Rain kept us in, in CoPhi yesterday morning, where the topic of choice was love. Told again my tale of romantic friends who've held out for a perfect match, a singular better half without which they'd be forever incomplete, and in consequence spent the better part of their lifetimes alone. That story ends with a twist, now, since my friends finally found adequate matches in their later innings - or would they say "perfect"ones? Either way, my contention is that we ought not condemn ourselves to searching for needles in haystacks, when we might find what we're looking for right under our noses, out in the open. Might even find a surfeit of possibilities.
Not everyone is willing to renounce the pursuit of perfection, though I do think I notice fewer young people lately who say they're waiting for their perfect prince(ss). Those who do, the Christian Platonists, tend also to say that they're trusting God, the ultimate matchmaker.com, to arrange it. But for most, it seems, love - like happiness - is a choice and not a destiny. I call this progress.
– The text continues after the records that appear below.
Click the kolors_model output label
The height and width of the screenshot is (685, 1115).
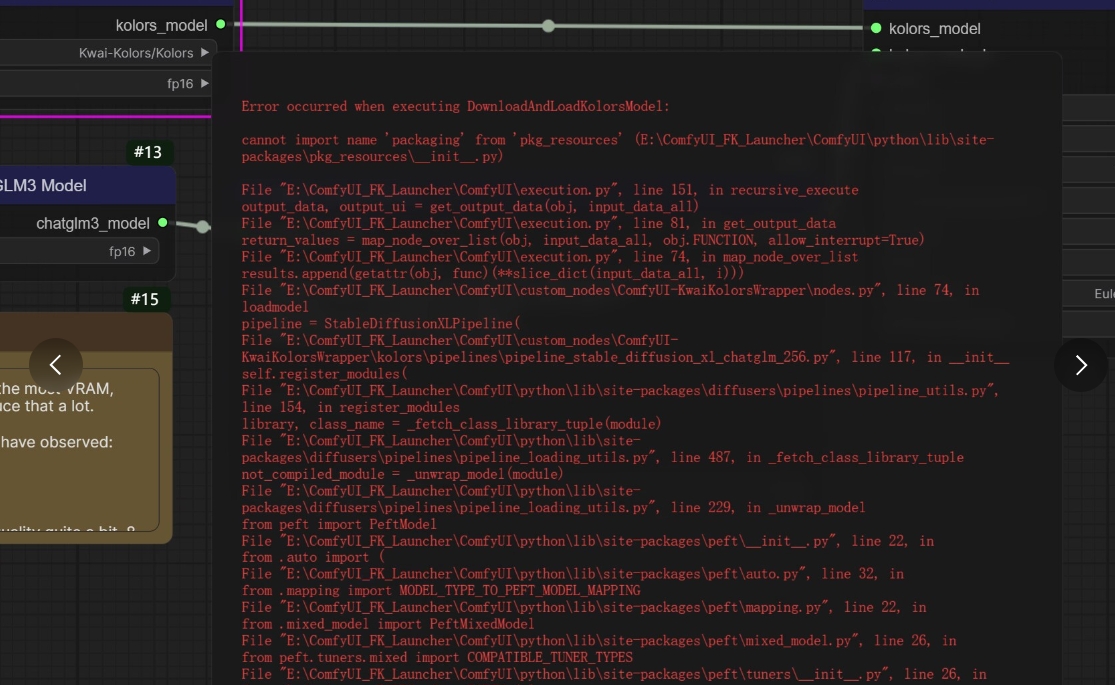[161, 25]
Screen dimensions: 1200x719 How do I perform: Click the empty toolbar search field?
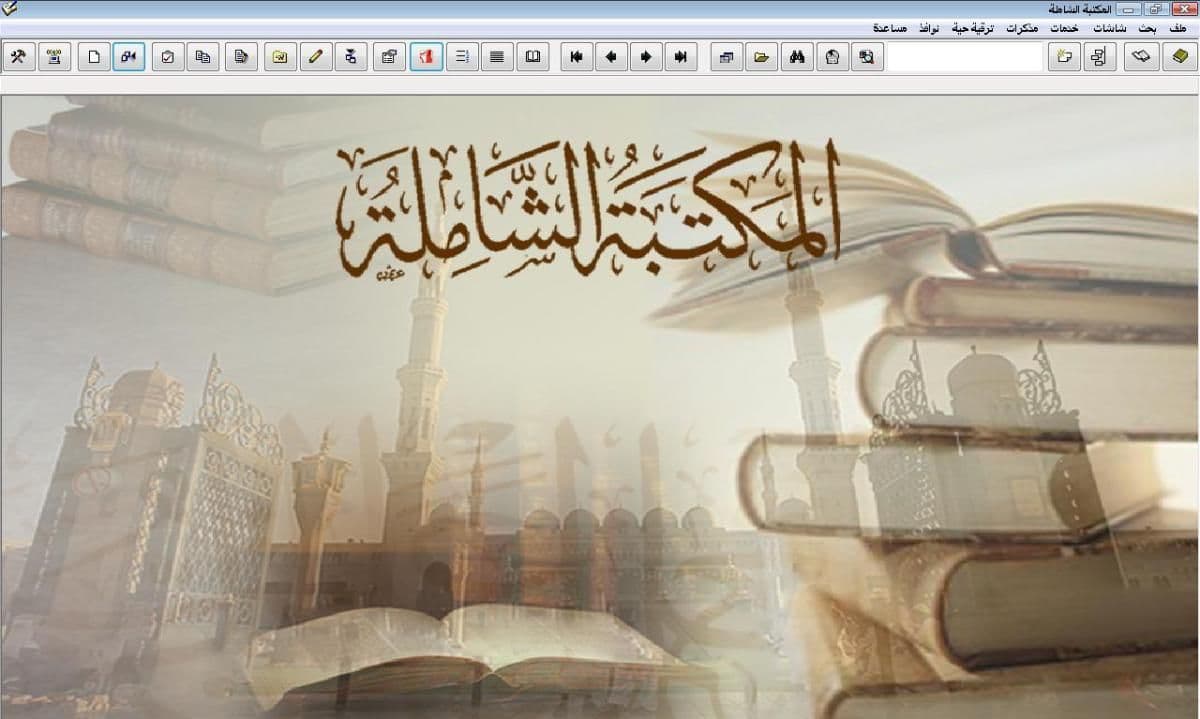(x=965, y=57)
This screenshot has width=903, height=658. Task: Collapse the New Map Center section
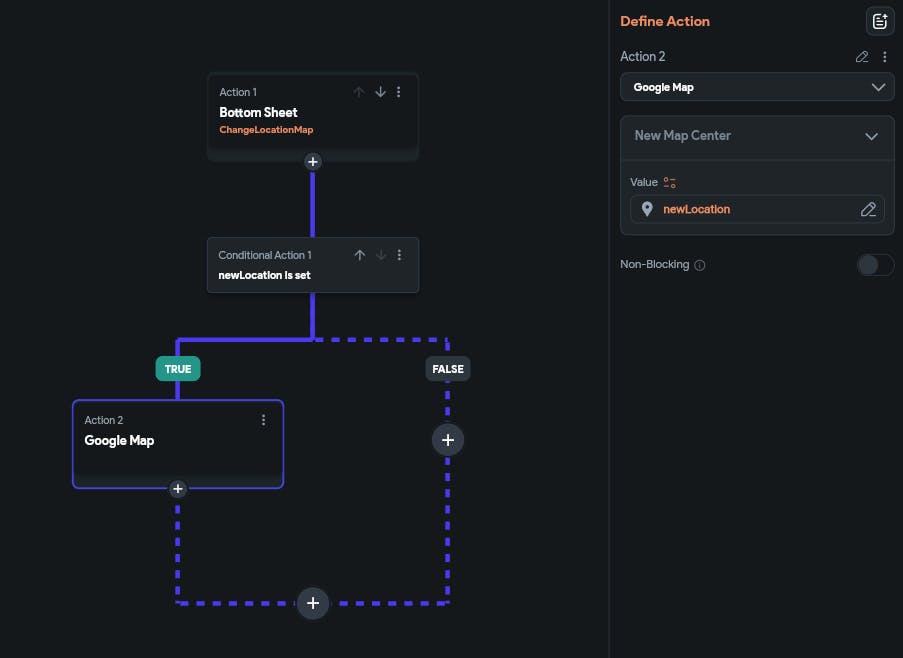tap(871, 136)
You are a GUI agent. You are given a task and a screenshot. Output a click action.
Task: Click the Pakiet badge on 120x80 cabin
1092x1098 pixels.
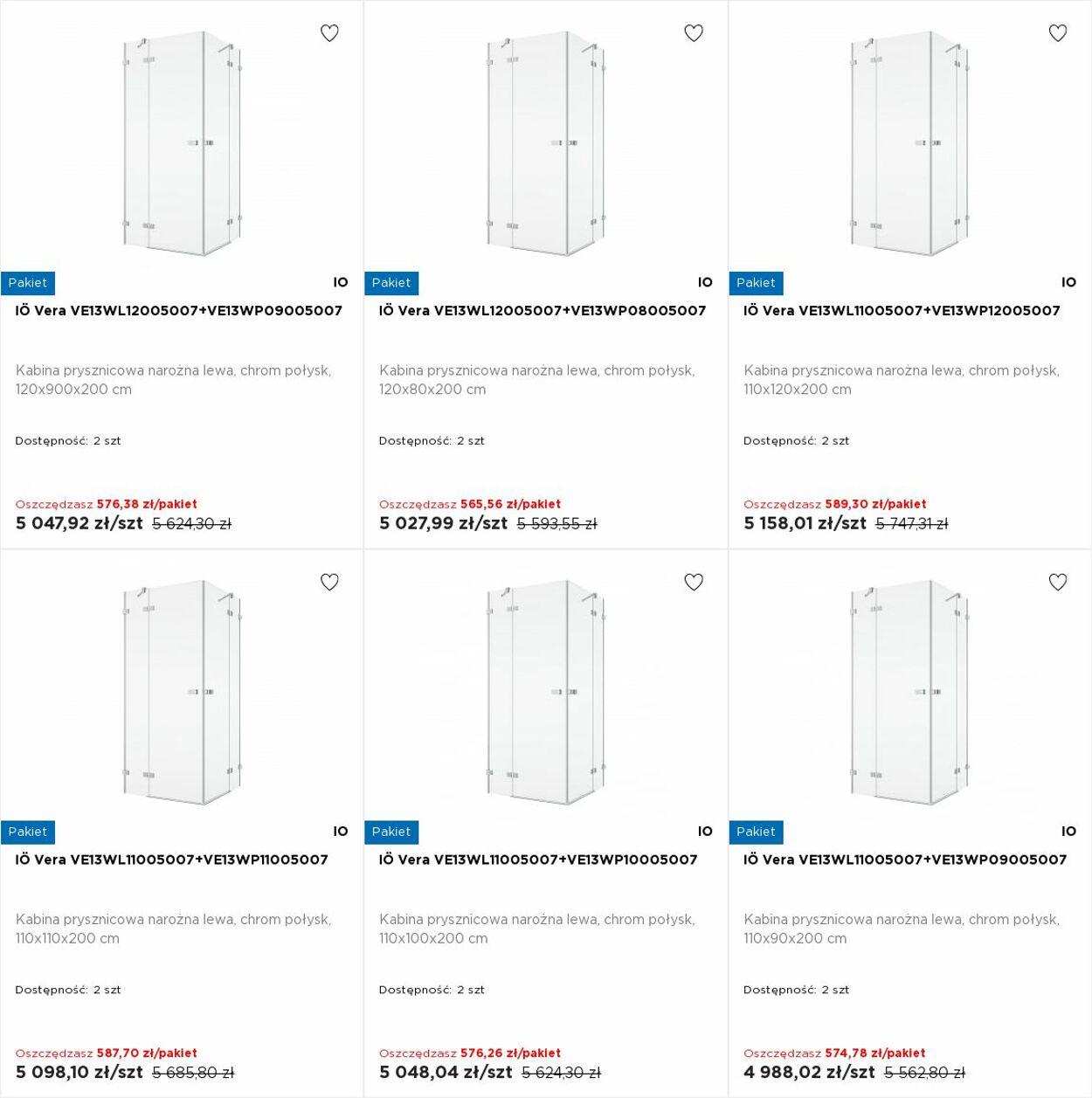pos(391,283)
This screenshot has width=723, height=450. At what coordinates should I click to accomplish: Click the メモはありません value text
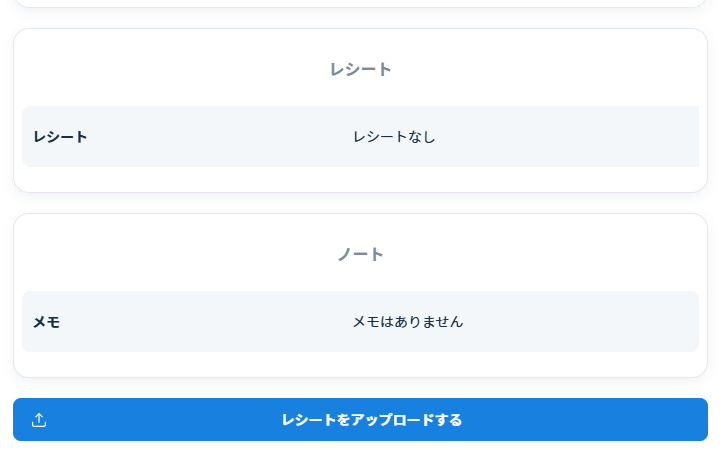[x=407, y=322]
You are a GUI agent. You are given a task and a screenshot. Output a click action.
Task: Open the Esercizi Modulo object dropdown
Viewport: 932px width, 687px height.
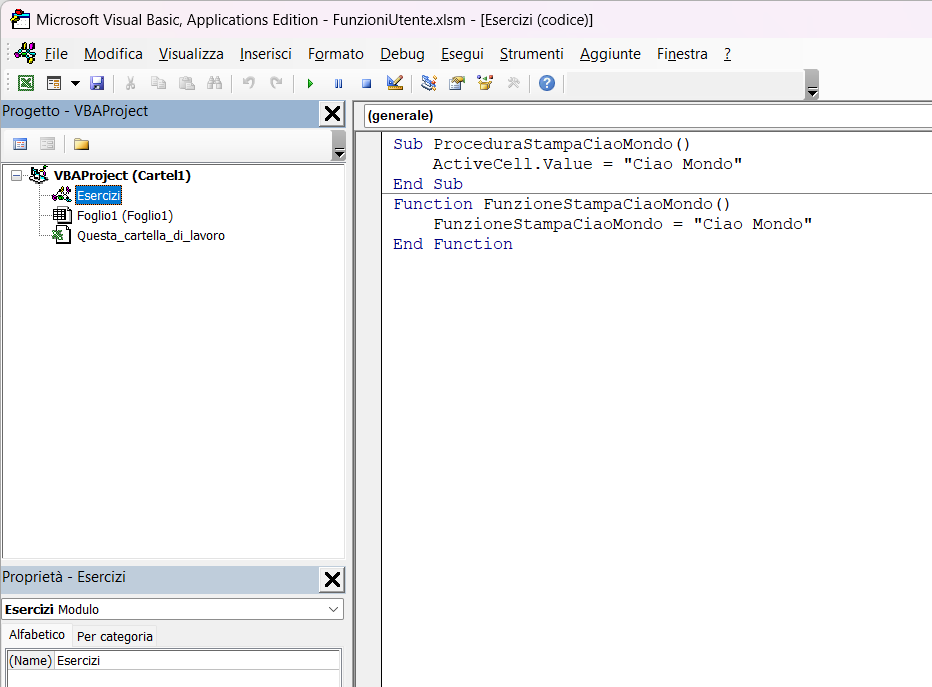tap(333, 609)
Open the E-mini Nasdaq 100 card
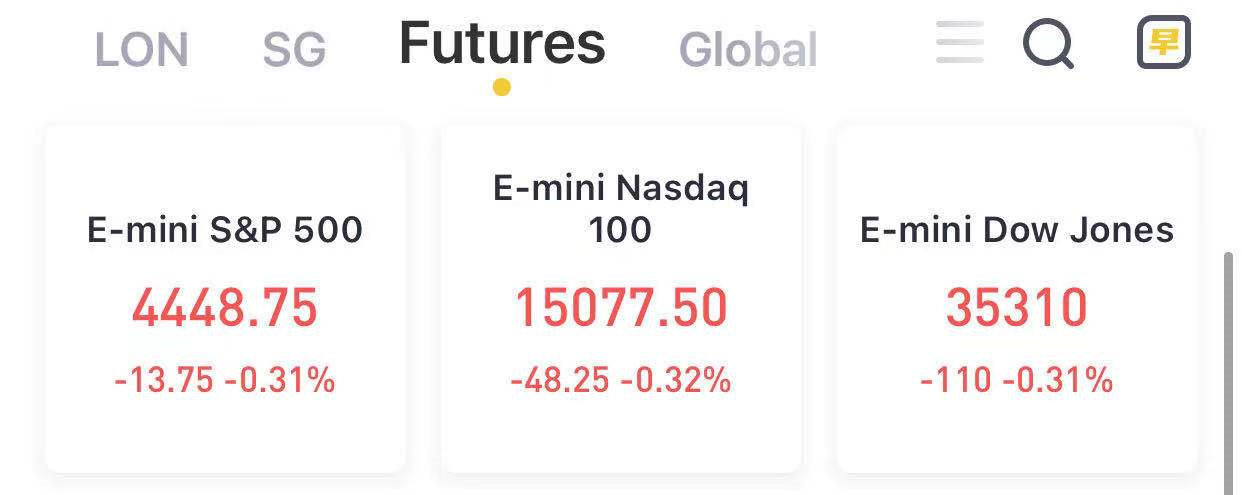This screenshot has height=495, width=1242. [x=621, y=298]
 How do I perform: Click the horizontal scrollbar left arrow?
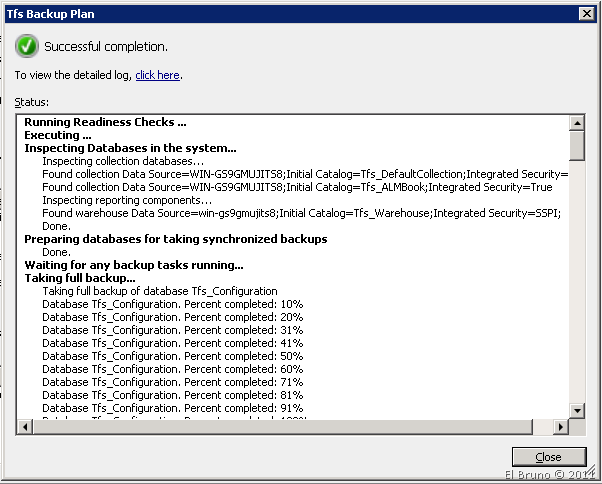[25, 426]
By late afternoon the skies had cleared, and we concluded Happiness by choosing to take our discussions outdoors. The last chapters of Daniel Haybron's Very Short Intro left us with many choices: Will having kids make you happier? Or better? Is acting badly "out of the question," even if it makes you happier? What will they say about you at your funeral? Is it true that no old person every entertains a final regret at not having ended it all much earlier? Are our devices and the social media they plug us into turning us into ironically anti-social drones?
But the topic we finally chose, and (so far as I could tell) did not answer uniformly, was simply to comment on Haybron's plainest statement of principle: "One should not be an asshole in the pursuit of happiness." It may be your perfect right, but it is still wrong. At least, it's our right to say so.